**REQUIREMENTS**
[1] Could you transcribe part of the economic power article, beginning at the words that contain "For example, total" and stopping after "FDI is intra-regional."?
[2] Does each statement agree with the economic power article? Answer yes or no for each, quoting the deciding words. (a) South-South investment flows reached $69.5bn in 2007. (b) The IMF lent $29.6bn to Western banks during the recent global credit crunch. (c) Most South-South FDI crosses from one region to another.
[3] Can you resume the economic power article, writing what comes after its last sentence?

Magazine article African Business

The Shifting Balance of Economic Power

Magazine article African Business

The Shifting Balance of Economic Power

Article excerpt

Over the past 30 years, we have seen tremendous changes in the South that have fundamentally altered the world economy. Average real growth rates of Southern economies reached 6.4% in 2005 and are estimated at 7% for 2006--in both years over twice the growth rates of high-income countries.

The balance of economic power is shifting. In the recent global credit crunch, we have seen capital infusions provided to Western banks by investors and sovereign wealth funds from the Middle East and Asia. Capital infusions into US and European banks over the next year from the emerging world are expected to easily top the $29.6bn that the IMF lent to the emerging world during the Asian financial crisis.

With such financial power, the emerging markets can play a vital role in the global economy as well as enhance South-South cooperation and investment.

For example, total South-South investment flows shot up from $2bn in 1985 to $69.5bn in 2007, or 25% of all FDI inflows to developing countries. According to Unctad's World Investment Report, the bulk of South-South FDI is intra-regional.

In fact, for a number of least developed countries, FDI from developing countries makes up a large share of their total inward flows. More than 50% of all FDI inflows in Botswana, the DR Congo, Lesotho, Malawi and Swaziland come from South African investors.

**DATA BLOCK**
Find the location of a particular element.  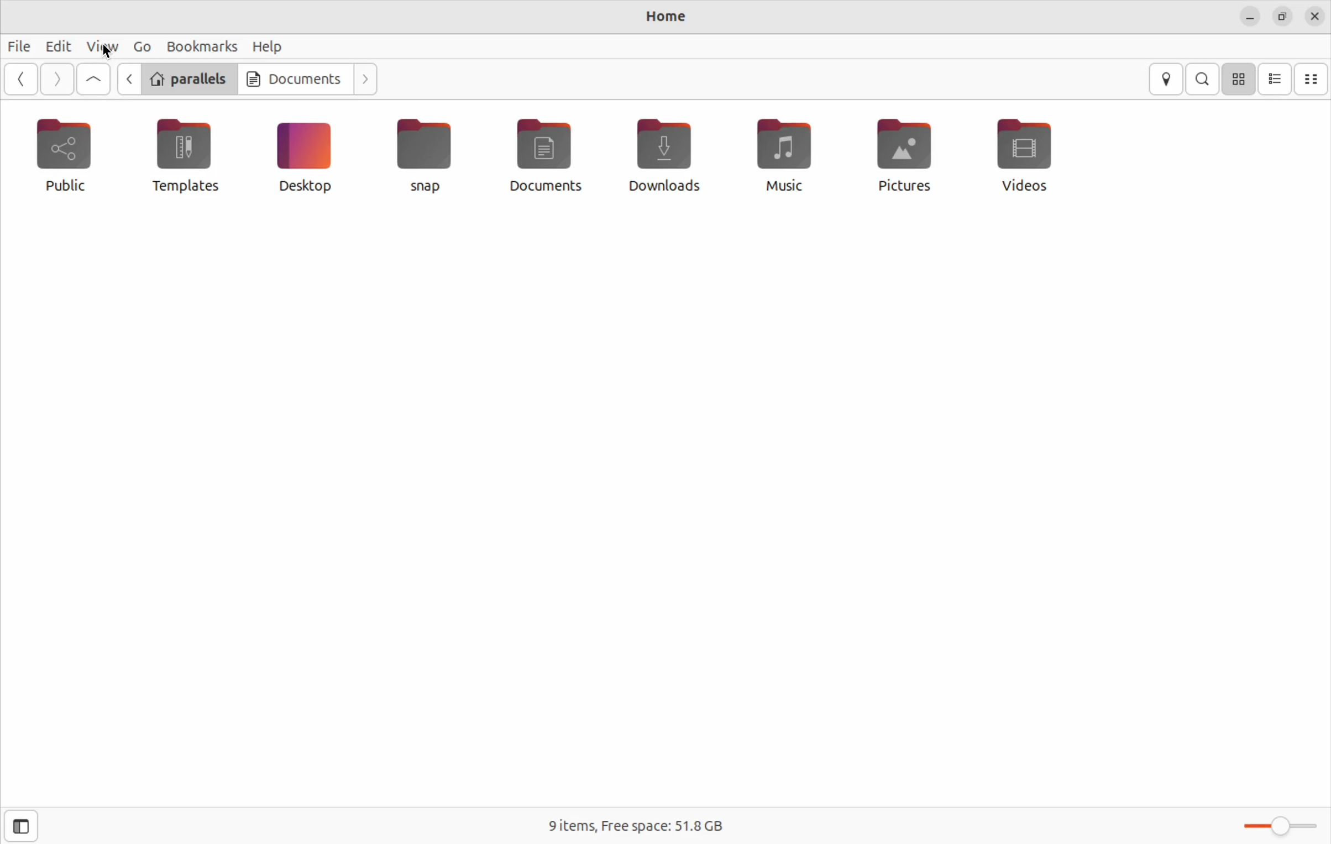

cursor is located at coordinates (106, 52).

**EXPECTED ANSWERS**
[1]
For example, total South-South investment flows shot up from $2bn in 1985 to $69.5bn in 2007, or 25% of all FDI inflows to developing countries. According to Unctad's World Investment Report, the bulk of South-South FDI is intra-regional.

[2]
(a) Yes: "total South-South investment flows shot up from $2bn in 1985 to $69.5bn in 2007"
(b) No: "the $29.6bn that the IMF lent to the emerging world during the Asian financial crisis"
(c) No: "the bulk of South-South FDI is intra-regional"

[3]
Recent trends seem to be pointing to further expansion: in 2004, for example, about half of China's FDI went to Latin America. India, China, Malaysia and Brazil are becoming big investors in Africa. Malaysian companies are investing in South Africa, and Brazilian companies are investing in Angola and Nigeria.

China has already overtaken Britain as Africa's third-largest business partner and is fast catching up with France. This is an excellent example of what South-South partnership can achieve.

Regional trade bodies will play a very important role. Since the 1990s, South-South trade cooperation has gained momentum primarily by means of the creation of regional Free Trade Areas. However, we have a long way to go. Developing countries should strengthen regional cooperation with other developing countries as this will help accelerate industrialisation and structural change and ease integration into the global economy.


CBC has been working to enhance intra-regional trade development in Africa and recently published a report--Four Steps towards enhancing Intra-Africa Trade Development--which if implemented will save governments over $2bn in trade related costs.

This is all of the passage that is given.